When Denverites need a ride home from the airport, they’re increasingly reaching for their smartphones instead of waving their hands to flag taxicabs.
It may be the convenience of using an Internet-based hired-car service such as Uber or Lyft. It may be the fun of pressing a few buttons and watching your ride inch across the map to meet you in minutes.
Whatever the reason, there’s a struggle between the old and the new, and you’re in the middle of it.
And while the new services capitalize on their innovative method for connecting drivers with riders, traditional taxi services emphasize their safety and thorough regulation.
Rides Are Changing
The increased demand for Uber and Lyft cars and the declining use of traditional cabs became so large over the past few years that that DIA is cutting back on taxis, according to a report by Denver Business Journal writer Cathy Proctor. On April 1, DIA cut the number of registered taxis that can use its commercial waiting lot from 321 every 24 hours, to only 252, airport spokesman Heath Montgomery told the newspaper. He said the taxi reduction is just a temporary action while airport officials examine the trends and come up with a new plan. One idea is to contract with the transportation providers.
Seven local cab companies share the daily allotment. There’s no limit on how many passengers taxis and hired cars can ferry to the airport.
Taxi drivers waited at DIA for passengers an average of 50 minutes in 2014, compared with 2 hours, 15 minutes today, Montgomery said. They averaged about five trips per day a few years ago, but recently only two per day.

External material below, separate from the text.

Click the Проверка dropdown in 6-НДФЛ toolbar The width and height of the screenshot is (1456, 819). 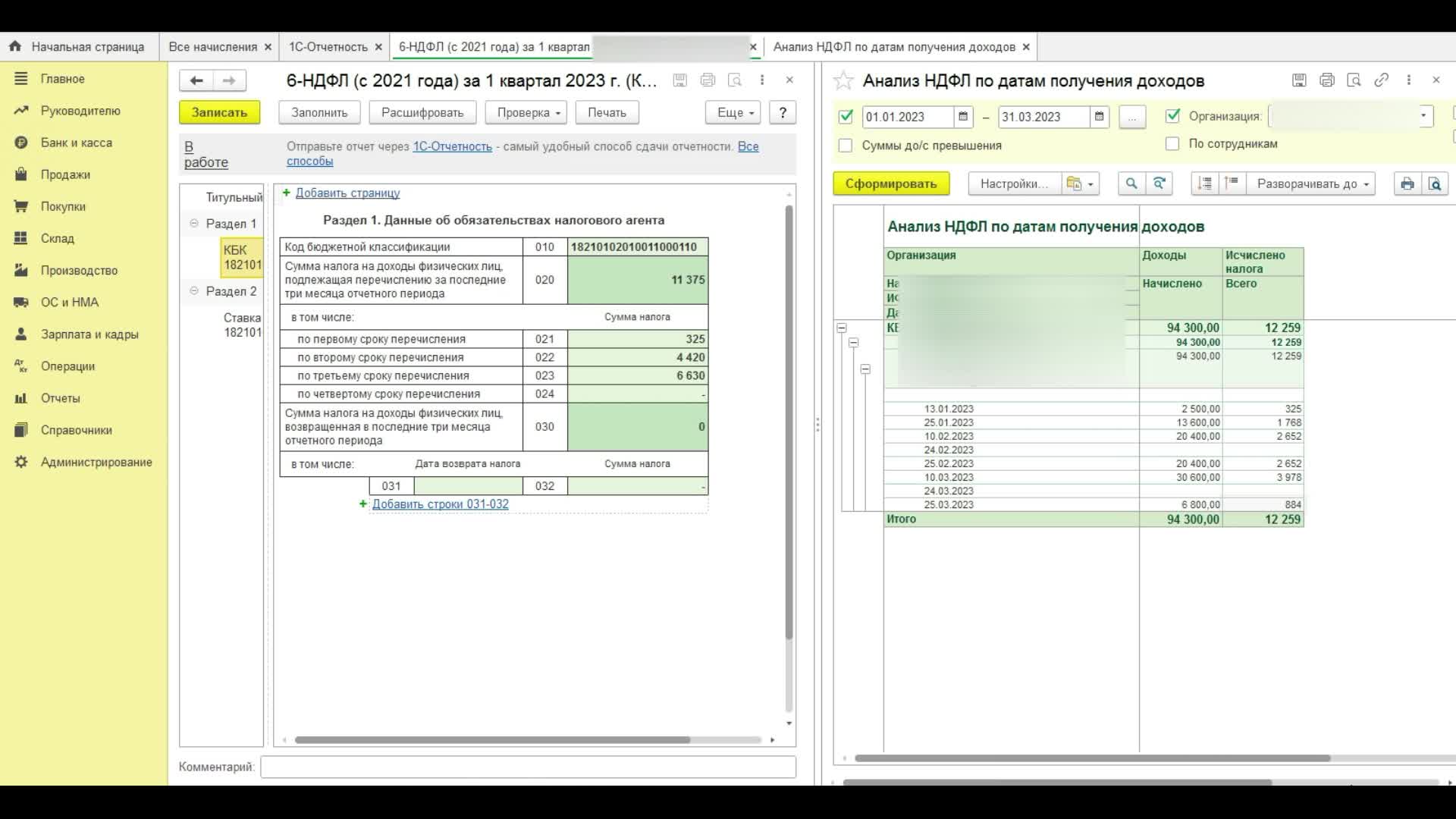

In December 2014, taxis made 30,535 trips from DIA, compared with 10,822 for Uber and Lyft, Proctor reported. But by July 2016, the roles had reversed, with nearly 61,000 hired-car trips and little more than 36,000 licensed taxi trips.
A Lot of Competition
Uber and Lyft drivers can be found sleeping in their cars at DIA’s hired-car lot so they can get enough fares, KMGH-TV’s Jaclyn Allen reported. She interviewed driver Jaysun Baez, who spends more nights in his car in Denver than his bed in Colorado Springs.
“The car becomes more of your second home,” Baez said. “You just get used to it after a while. We learn to adapt.”
Lyft driver Crystina Page of Colorado Springs, a single mother of three teenagers, told Allen she needed 70 rides a week in Denver to have her car rental fee waived by her service, so she sleeps in her car four nights each week and saves for enough money to buy her own.
“A lot of us drive into Denver to make the money, whereas if we stay in the cities that we live in, the money is just not available,” Page said.
Convenience Versus Safety?
Uber received fines in the thousands of dollars early this year as the Colorado Public Utilities Commission cited it for violations, including having one driver who lacked a valid driver’s license, KCNC-TV’s Rick Sallinger reported. The commission uses undercover inspectors posing as travelers to get an inside view of hired cars. The unlicensed driver cost Uber $4,300. The company said he had a license when he started driving but later had it revoked.
Some Uber cars were cited for lacking markings identifying them as service cars, Sallinger reported. Another missed a mandatory inspection. One Uber driver’s medical certification had expired. Lyft received no citations in the Denver area by late April. All the citations issued for ride-sharing apps were issued to Uber this year.
Taxis must pass similar inspections and also face measures such as fingerprinting and background checks by the Colorado Bureau of Investigations.
Injuries and fatalities involving Uber and Lyft cars make headlines from time to time. But one recent accident reported by The Associated Press proves that Uber’s technologies can’t overcome all risks. In late March a privately owned vehicle crashed into an experimental self-driving SUV owned by Uber. There were no occupants in the SUV and no one was injured in the auto accident.